(Collection entries)
┏━━

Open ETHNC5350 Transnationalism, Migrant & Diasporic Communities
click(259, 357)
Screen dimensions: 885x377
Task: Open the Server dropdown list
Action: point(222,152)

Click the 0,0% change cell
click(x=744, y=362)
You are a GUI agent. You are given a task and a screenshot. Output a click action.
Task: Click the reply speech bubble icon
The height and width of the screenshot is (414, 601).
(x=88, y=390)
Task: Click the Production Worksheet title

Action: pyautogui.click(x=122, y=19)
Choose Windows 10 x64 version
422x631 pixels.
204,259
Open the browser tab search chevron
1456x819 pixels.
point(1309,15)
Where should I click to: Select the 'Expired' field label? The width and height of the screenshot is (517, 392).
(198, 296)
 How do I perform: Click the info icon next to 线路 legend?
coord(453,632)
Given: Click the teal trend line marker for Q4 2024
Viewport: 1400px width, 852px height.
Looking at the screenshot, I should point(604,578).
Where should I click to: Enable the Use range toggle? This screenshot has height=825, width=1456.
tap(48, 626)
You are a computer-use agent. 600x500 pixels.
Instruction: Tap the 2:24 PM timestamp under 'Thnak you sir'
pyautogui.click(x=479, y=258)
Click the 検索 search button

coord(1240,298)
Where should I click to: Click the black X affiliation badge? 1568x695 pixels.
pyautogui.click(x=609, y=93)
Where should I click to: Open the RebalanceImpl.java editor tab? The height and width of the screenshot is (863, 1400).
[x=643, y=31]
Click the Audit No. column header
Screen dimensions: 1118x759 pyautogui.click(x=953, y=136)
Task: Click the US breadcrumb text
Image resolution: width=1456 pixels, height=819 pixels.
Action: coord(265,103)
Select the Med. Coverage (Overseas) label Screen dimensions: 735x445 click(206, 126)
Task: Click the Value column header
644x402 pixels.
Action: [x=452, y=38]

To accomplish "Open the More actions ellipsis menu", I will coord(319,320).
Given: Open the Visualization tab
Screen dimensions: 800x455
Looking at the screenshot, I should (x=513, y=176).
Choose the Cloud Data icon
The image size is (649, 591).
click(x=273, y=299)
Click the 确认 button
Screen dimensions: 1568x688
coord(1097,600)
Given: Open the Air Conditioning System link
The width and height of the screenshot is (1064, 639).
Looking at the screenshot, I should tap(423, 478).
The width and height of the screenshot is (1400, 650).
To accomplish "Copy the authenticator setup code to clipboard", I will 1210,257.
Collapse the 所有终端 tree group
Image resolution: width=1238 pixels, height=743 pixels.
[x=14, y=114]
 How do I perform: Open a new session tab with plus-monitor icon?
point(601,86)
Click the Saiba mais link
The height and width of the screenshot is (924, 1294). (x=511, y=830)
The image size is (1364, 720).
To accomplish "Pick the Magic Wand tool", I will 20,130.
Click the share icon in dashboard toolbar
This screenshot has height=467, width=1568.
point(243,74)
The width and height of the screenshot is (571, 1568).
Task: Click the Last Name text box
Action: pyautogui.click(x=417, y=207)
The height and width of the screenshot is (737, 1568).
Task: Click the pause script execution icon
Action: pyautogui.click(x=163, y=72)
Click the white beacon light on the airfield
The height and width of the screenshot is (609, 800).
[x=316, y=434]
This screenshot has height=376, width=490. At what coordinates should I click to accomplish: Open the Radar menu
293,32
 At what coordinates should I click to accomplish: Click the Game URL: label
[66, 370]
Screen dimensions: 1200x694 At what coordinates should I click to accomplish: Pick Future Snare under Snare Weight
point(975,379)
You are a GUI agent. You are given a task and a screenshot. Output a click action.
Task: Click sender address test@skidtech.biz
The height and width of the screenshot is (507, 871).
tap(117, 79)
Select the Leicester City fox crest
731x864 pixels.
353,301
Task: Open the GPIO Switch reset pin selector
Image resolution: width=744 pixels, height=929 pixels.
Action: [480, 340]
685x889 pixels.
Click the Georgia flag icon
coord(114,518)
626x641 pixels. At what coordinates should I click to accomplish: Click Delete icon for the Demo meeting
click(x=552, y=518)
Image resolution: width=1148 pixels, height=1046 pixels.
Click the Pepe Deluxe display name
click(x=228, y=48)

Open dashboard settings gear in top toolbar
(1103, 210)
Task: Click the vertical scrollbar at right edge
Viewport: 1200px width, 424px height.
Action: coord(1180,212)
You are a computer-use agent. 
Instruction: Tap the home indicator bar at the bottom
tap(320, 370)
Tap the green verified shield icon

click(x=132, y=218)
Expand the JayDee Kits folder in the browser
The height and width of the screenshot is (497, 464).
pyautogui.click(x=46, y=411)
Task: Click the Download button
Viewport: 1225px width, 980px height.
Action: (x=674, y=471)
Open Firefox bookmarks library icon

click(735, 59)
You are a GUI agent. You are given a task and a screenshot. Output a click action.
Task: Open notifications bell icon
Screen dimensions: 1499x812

┗━━

Given instruction → Rewrite the data from its first line through the line containing "pyautogui.click(x=609, y=93)", inclusive, swapping every "Where should I click to" for "Where do I click to" and leaving everything else unchanged.

Exercise answer →
Open ETHNC5350 Transnationalism, Migrant & Diasporic Communities
click(259, 357)
Screen dimensions: 885x377
Task: Open the Server dropdown list
Action: point(222,152)

Click the 0,0% change cell
click(x=744, y=362)
You are a GUI agent. You are given a task and a screenshot. Output a click action.
Task: Click the reply speech bubble icon
The height and width of the screenshot is (414, 601).
(x=88, y=390)
Task: Click the Production Worksheet title

Action: pyautogui.click(x=122, y=19)
Choose Windows 10 x64 version
422x631 pixels.
204,259
Open the browser tab search chevron
1456x819 pixels.
point(1309,15)
Where do I click to: Select the 'Expired' field label? The width and height of the screenshot is (517, 392).
(198, 296)
 How do I perform: Click the info icon next to 线路 legend?
coord(453,632)
Given: Click the teal trend line marker for Q4 2024
Viewport: 1400px width, 852px height.
Looking at the screenshot, I should point(604,578).
Where do I click to: Enable the Use range toggle? This screenshot has height=825, width=1456.
tap(48, 626)
You are a computer-use agent. 600x500 pixels.
Instruction: Tap the 2:24 PM timestamp under 'Thnak you sir'
pyautogui.click(x=479, y=258)
Click the 検索 search button

coord(1240,298)
Where do I click to: Click the black X affiliation badge? 1568x695 pixels.
pyautogui.click(x=609, y=93)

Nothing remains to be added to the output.